Chilean politician and lawyer

Carlos Müller Rivera (14 June 1906–?) was a Chilean lawyer, journalist, and politician who served as deputy of the Republic representing northern Chile during the 1930s and early 1940s.

== Biography ==
Müller Rivera was born in Iquique, Chile, on 14 June 1906. He was the son of Demetrio Müller Bustamante and Enriqueta Rivera. He married Ernestina Reyes Mejías, with whom he had four children. In a second marriage, celebrated in Santiago on 17 January 1946, he married Marta Nelly Rossel Olivares, with whom he had five daughters.

He studied at the Liceo de Iquique and later pursued law studies at the University of Chile. He obtained a law degree in Ecuador in 1928, which he subsequently revalidated in Chile in 1929.

== Early political and professional activity ==
In 1927, while still a fourth-year law student, Müller Rivera participated in a student movement opposing the government of President Carlos Ibáñez del Campo. As a result, he was deported to Ecuador, alongside other political figures, including Arturo Olavarría.

He practiced law primarily in Iquique, becoming known for his legal defense of socially disadvantaged individuals. In 1931, he served as substitute judge in La Unión and later that same year as substitute judge in Alto de San Antonio, Huara.

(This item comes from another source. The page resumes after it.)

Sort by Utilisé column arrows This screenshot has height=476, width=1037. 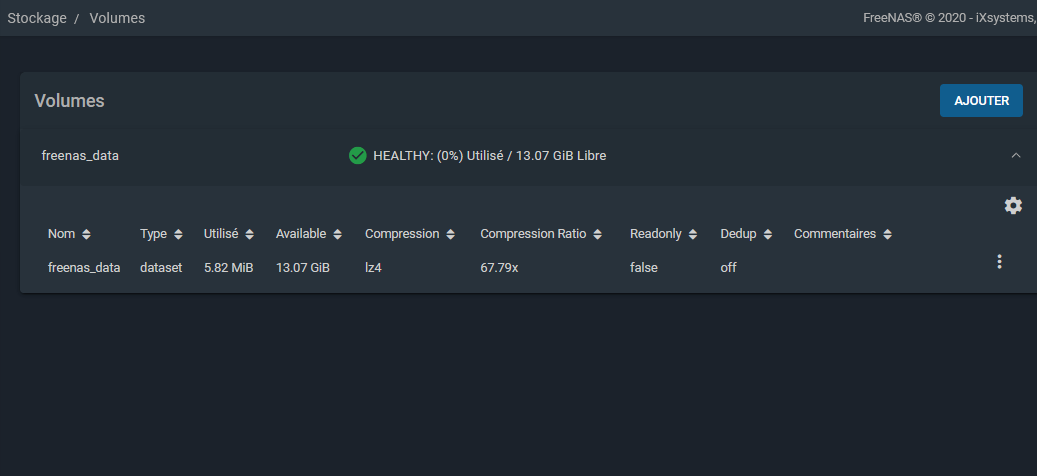point(249,235)
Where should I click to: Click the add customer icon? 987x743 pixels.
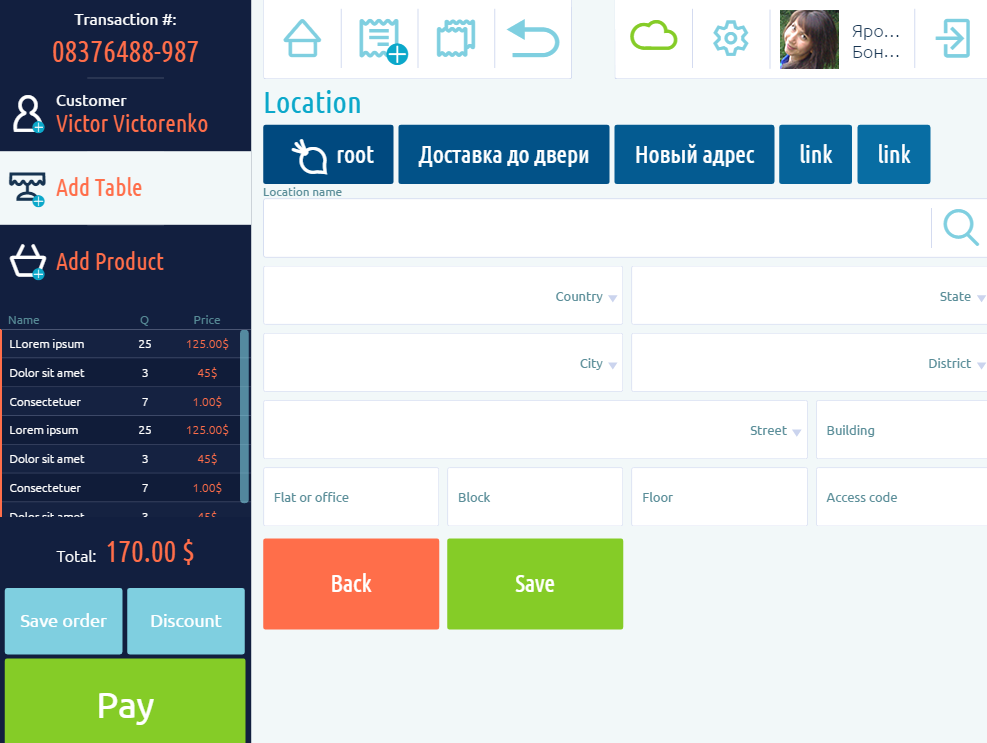(x=26, y=114)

In 1932, he participated in the northern civilist movement alongside General Vignola.

== Journalism ==
In 1933, Müller Rivera founded the newspaper Crítica in Iquique. Through this publication, he promoted a form of socially engaged journalism, focusing on the major problems affecting working-class populations. The newspaper was sharply critical of the government of President Arturo Alessandri Palma, particularly regarding nitrate policy. Due to pressure from the minister of finance, Gustavo Ross Santa María, the newspaper was forced to cease publication.

== Political career ==
Müller Rivera was elected Deputy for the 1st Departmental Grouping (Arica, Pisagua and Iquique) for the 1933–1937 legislative period, initially with the support of the Radical Socialist Party. During this term, he served on the Standing Committee on Labor and Social Legislation.

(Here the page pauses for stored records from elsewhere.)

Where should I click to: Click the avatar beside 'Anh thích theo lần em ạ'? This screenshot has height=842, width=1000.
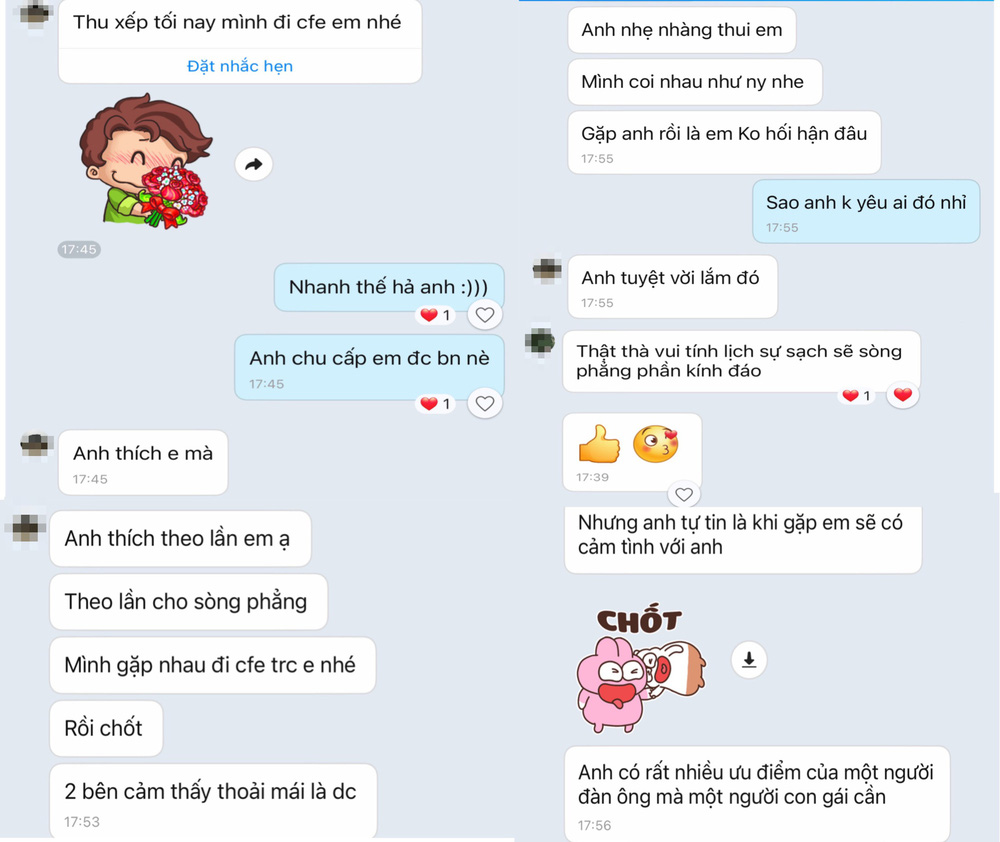[x=26, y=528]
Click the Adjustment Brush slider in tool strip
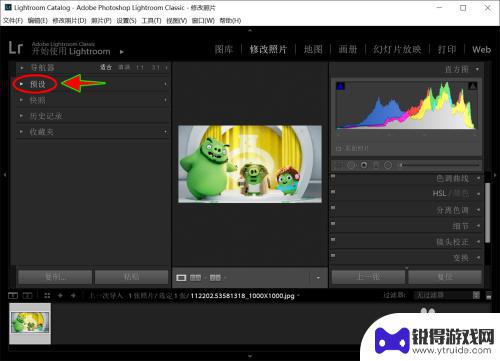Image resolution: width=500 pixels, height=361 pixels. 439,165
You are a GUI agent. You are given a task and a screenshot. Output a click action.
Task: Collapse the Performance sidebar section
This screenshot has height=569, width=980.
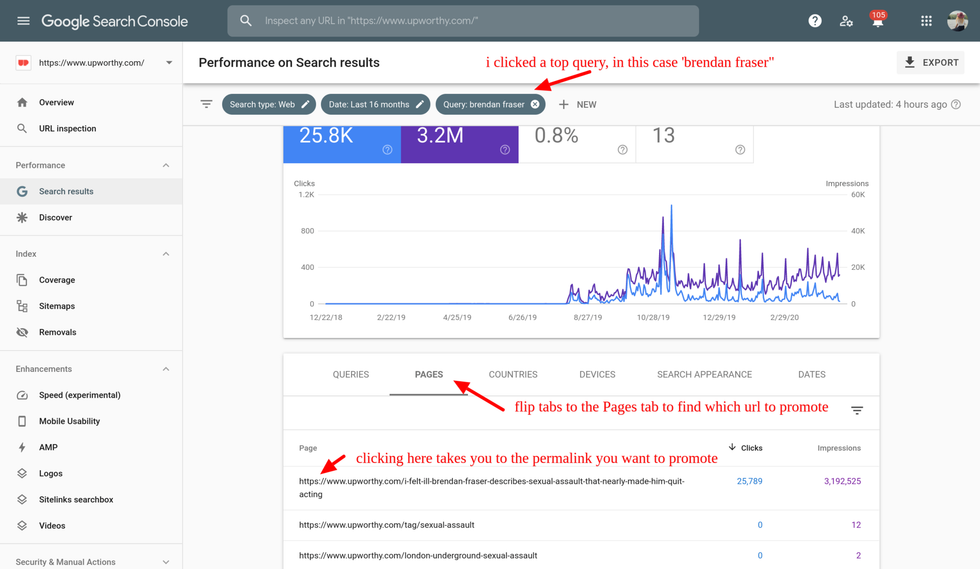point(166,165)
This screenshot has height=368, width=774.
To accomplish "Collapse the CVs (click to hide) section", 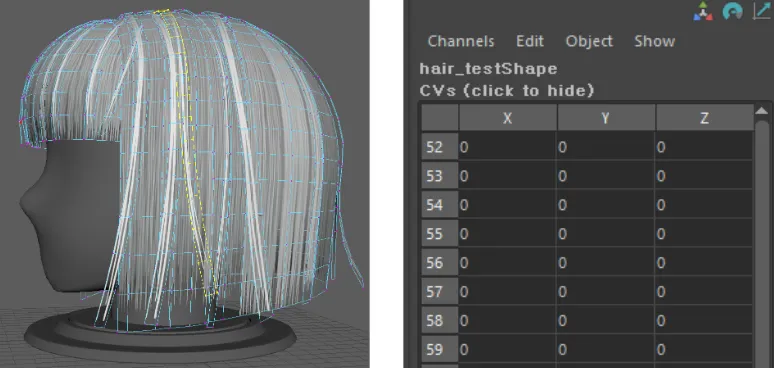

He was re-elected for the same constituency for the 1937–1941 term. During this period, he served as substitute member of the Standing Committees on Constitution, Legislation and Justice; Finance; and Labor and Social Legislation, and was a full member of the Standing Committee on Police Affairs. He also served on the Special Committees on Reform of the Chamber's Regulations and on Pensions.

During this second term, he formally joined the Socialist Party of Chile and became head of its parliamentary caucus.

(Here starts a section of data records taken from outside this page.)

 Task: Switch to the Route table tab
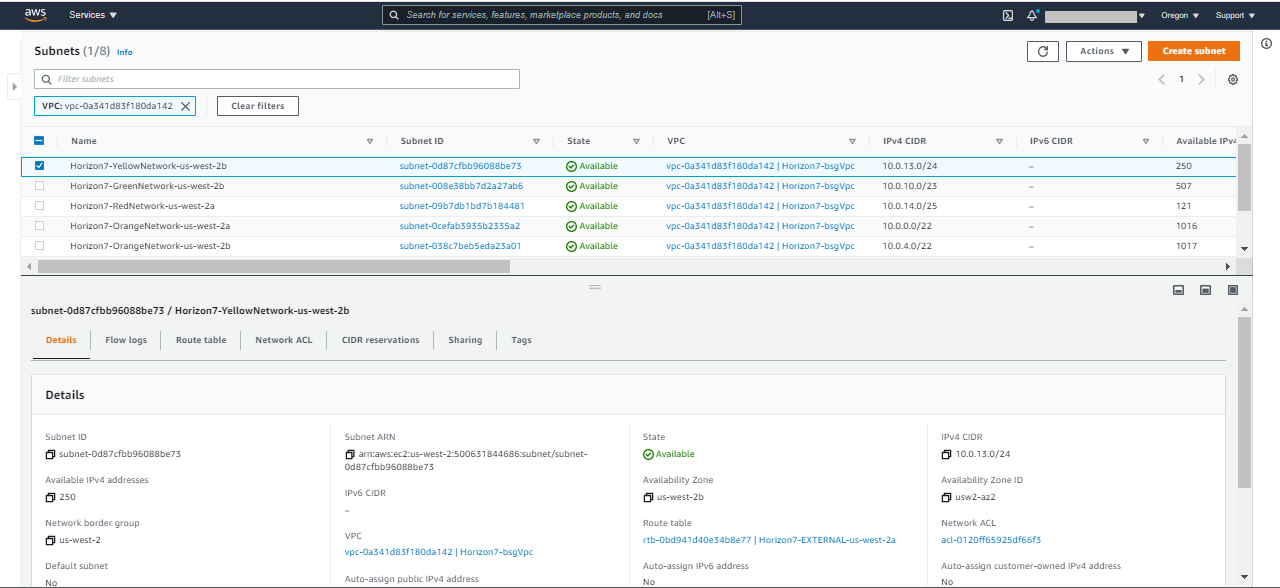(x=201, y=340)
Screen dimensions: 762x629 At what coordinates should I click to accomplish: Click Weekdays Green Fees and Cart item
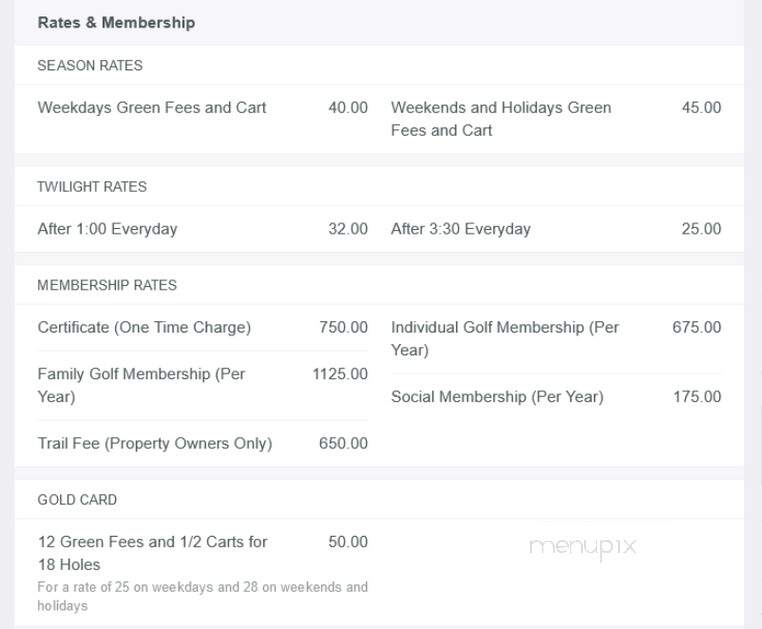pyautogui.click(x=152, y=107)
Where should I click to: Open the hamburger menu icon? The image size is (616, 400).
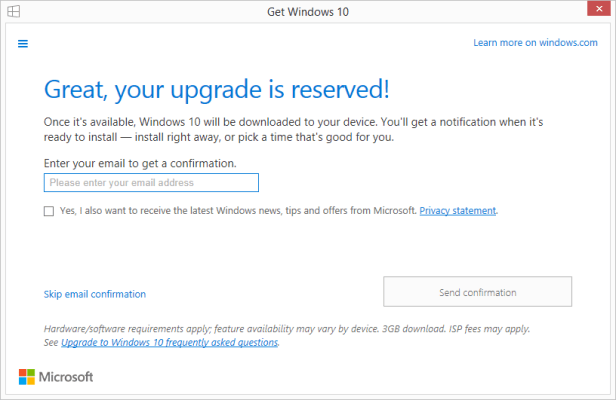pos(22,43)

Among the legislative initiatives he promoted were projects creating the State Corporation for the Production of Nitrate and Iodine, the National Tourism Corporation, reforms to the Labor Code, and amendments to the Workers’ Accident Law.

== Later public service ==
Müller Rivera held several positions in public administration and the judiciary after his parliamentary career. He served as head of the Social Welfare Department of the General Directorate of Investigations from 1 May 1942 to 30 June 1945, and as legal counsel to the Central Cabinet of the Civil Registry from 1 July 1945 to 30 April 1948.

He later served as Public Defender in Talcahuano in 1954, Judge of Calbuco in 1958, and Judge of Bulnes in 1959. He retired from public service on 21 March 1960.

He was also Secretary and Councillor of the Bar Association of Tarapacá.